Today however, Balk, has memorized some other statistics. Rather than giving predictions for the Cubs' chances next year, he can detail the cruelties endured by animals on factory farms.

"Egg-laying hens are caged so tightly they can't even flap their wings," Balk says. He continues, "It would be illegal to castrate a dog without painkiller in the U.S., yet this is exactly what happens to tens of millions of cattle and pigs each year with no legal repercussions whatsoever."

Balk, 24, the son of Jim and Wendy Balk of Radnor, works for Compassion Over Killing (COK), a non-profit animal advocacy organization based in Takoma Park, Md.

His father, by the way, was the baseball coach at Radnor High for years before retiring last year. His brother, Adam, also played baseball and is a student at California State University.

How did a local baseball star like Balk, who in his senior year was included by Adidas in its top 100 future baseball prospects, turn from jock to vegetarian activist?

While in high school, Balk watched a video of how animals are killed in modern slaughter plants, which turned him vegetarian almost immediately.
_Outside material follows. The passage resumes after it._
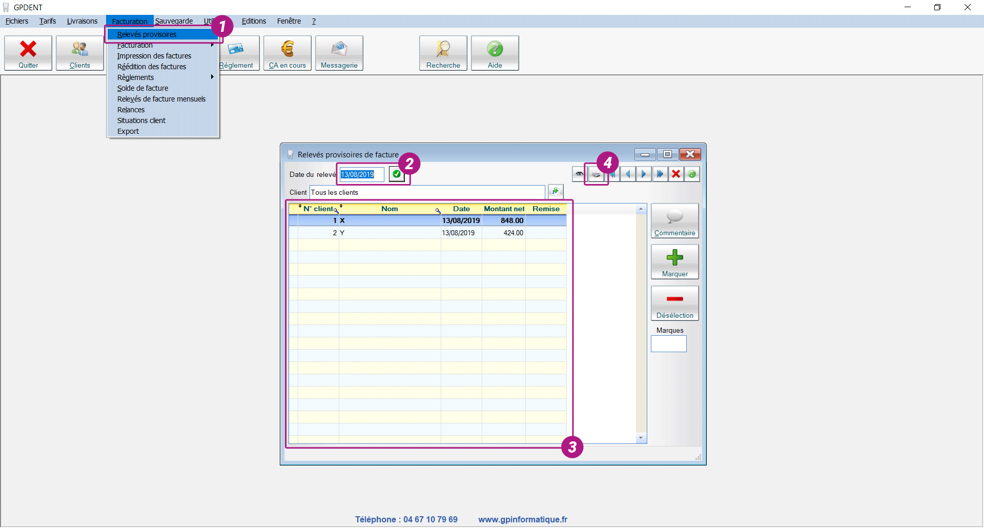Image resolution: width=984 pixels, height=528 pixels.
Task: Click the red X in the dialog toolbar
Action: tap(676, 174)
"I've always thought cruelty to animals was repulsive. I just never knew I was supporting it every time I sat down to eat," Balk explains.

But don't let his compassion for animals mislead you into thinking he's no longer a jock. Balk ended his baseball career at Keystone College with a shoulder injury in 1999, but is still an avid weightlifter and self-described "sports fanatic."

He graduated from the two-year college as valedictorian, and went on to obtain his bachelor's degree in political science from George Washington University in 2002.

While at GWU, Balk met up with other animal advocates and began reading about the treatment of animals at factory farms, livestock auctions and slaughter plants. He read books like Princeton philosopher Peter Singer's "Animal Liberation," which convinced him that the greatest amount of animal abuse occurs to "food animals."

After attending a talk by Miyun Park, the president of Compassion Over Killing, Balk decided to become vegan, a vegetarian who does not eat eggs or dairy products.

Park hired Balk a year ago to head the organization's vegetarian outreach efforts, and he now works to let as many people as possible know their message: "We can help stop animal cruelty with every bite we take," Balk says. "We have no nutritional need for meat, eggs, or dairy, yet we cause immense amounts of suffering when we buy these products."

He is quick to cite the position of the American Dietetic Association, the nation's leading authority on nutrition, which states: "Vegetarians have been reported to have lower body mass indices than nonvegetarians, as well as lower rates of death from ischemic heart disease; vegetarians also show lower blood cholesterol levels; lower blood pressure; and lower rates of hypertension, type 2 diabetes, and prostate and colon cancer."

As part of his job with Compassion Over Killing, Balk gives talks on vegetarianism at high schools and colleges. As well, he routinely meets with local restaurant managers about expanding and promoting their vegetarian options.

Campaigns conducted by Compassion Over Killing include an exhibit at the National Mall on "Factory Farming in America," a free "Vegetarian Starter Guide" program, a restaurant outreach program, a campaign against the use of animals in the circus, vegetarian leafleting and investigations into cruelty.

Balk said COK works to end animal abuse, primarily focusing on cruelty to animals in agriculture. COK helps make vegetarian eating as easy as possible with free vegetarian starter guides, recipe booklets, restaurant guides, and web sites like TryVeg.com.